São aspectos da crise que indicam a necessidade de um completo remodelamento do lugar do artesanato alimentar na sociedade, e não correções tópicas. A premissa não é que existem “imperfeições” a serem sanadas mas, sim, que a democracia requer o pluralismo de regimes alimentares que possam conviver sem que os marcos legais de um sejam impostos aos demais, necessitando ser construído o espaço institucional de todos eles.

 Isso exige reeducação do próprio  Estado, para que perceba que higiene não é higienismo; que o controle eficaz de produtos - através de análises laboratoriais mais frequentes - substitui a imposição de processos únicos para todos os produtores; que a própria história do artesanato alimentar retém lições deliberadamente desprezadas (quais os casos de intoxicação por queijos? por mel não pasteurizado?), que podem vir para a luz do dia através da delimitação de origem, etc. 
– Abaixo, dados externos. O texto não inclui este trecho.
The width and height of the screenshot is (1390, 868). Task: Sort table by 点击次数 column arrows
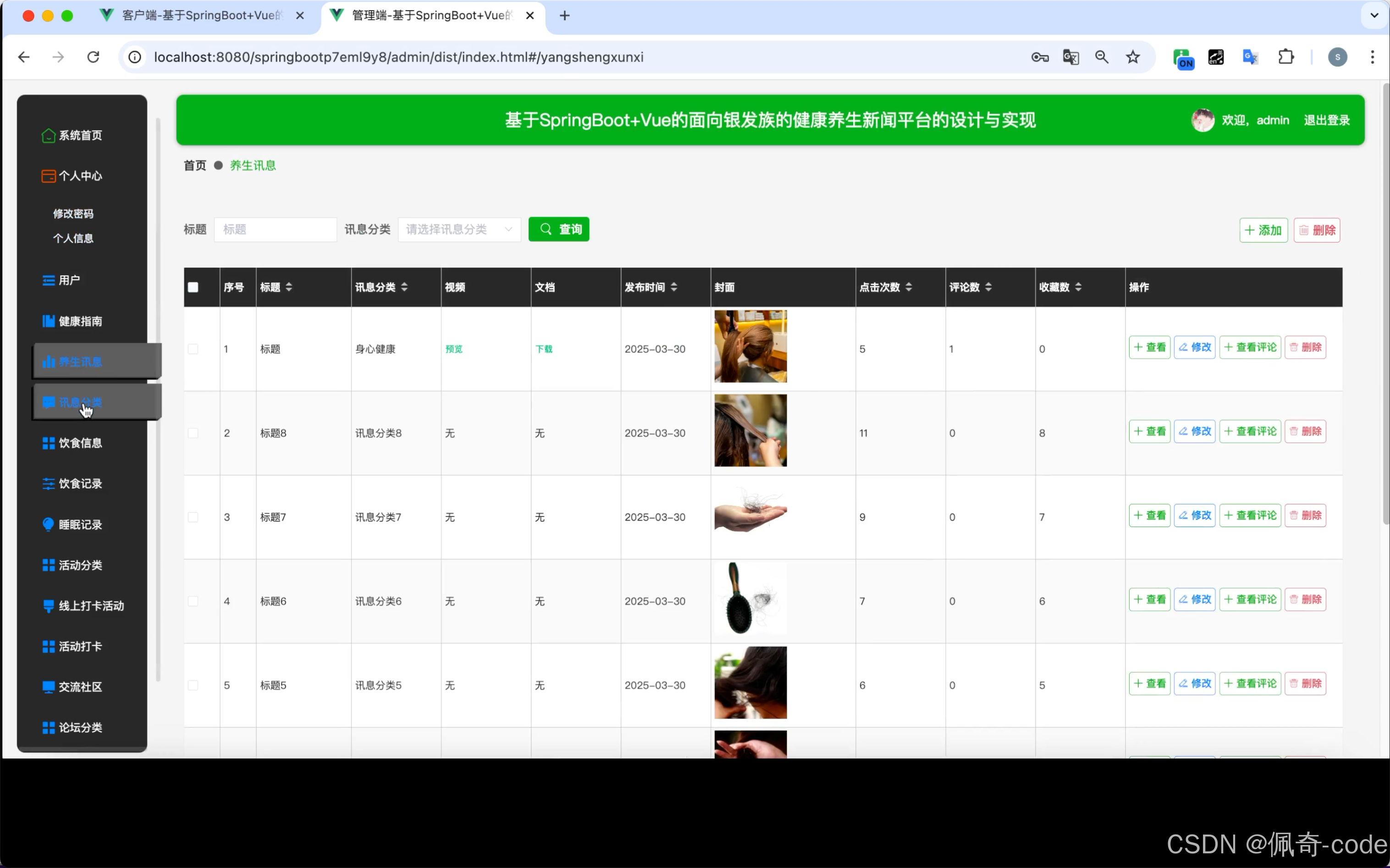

O Estado precisa estar atento, também, aos riscos alimentares advindos da indústria. Com transparência, deve alertar a população a respeito  dos produtos sob suspeição: legumes e verduras com altos teores de agrotóxicos; criação de peixes em cativeiro, etc. Assim como adverte sobre os riscos do fumo, deve advertir sobre os riscos do consumo de salmão de granja, por exemplo. 

Sem essas mudanças, continuaremos numa luta surda entre realidades tão diversas, com prejuízos de toda ordem, inclusive para a saúde pública. É preciso desenvolver uma legislação que, antes de ser combatida, gere nos brasileiros uma nova “vontade de obedecer”. Sem essa nova vontade, inclusive, a única coisa que prospera é a corrupção como forma de contornar obstáculos.

É no quadro de inflexibilidade legal atual que as formas de luta muitas vezes apontam para a necessidade da desobediência. A desobediência civil tem sido, comprovadamente, uma tática eficaz de luta, especialmente nas democracias, como a norte-americana, pressionando o Estado para rever normas rechaçadas pela população. Foi assim, e em aliança com mobilizações populares, que se dilataram as fronteiras dos direitos civis nos EUA. 

A quadra política que recomenda essa tática é o interesse crescente dos consumidores, inclusive aqueles com ideologias estruturadas sobre os benefícios do artesanato alimentar, em escapar das armadilhas da grande indústria de alimentos. Mas é claro que a desobediência civil não é um ato de rebeldia ou inconformismo individual. Precisa ser tática adotada pelos setores organizados e interessados nos resultados esperados. Nada mais patético do que a revolta de alguém “pego em flagrante” desobedecendo uma norma, sem que essa desobediência tenha um alcance político planejado. A passagem do vitimismo à ação coordenada, afirmativa, é o que se exige por agora.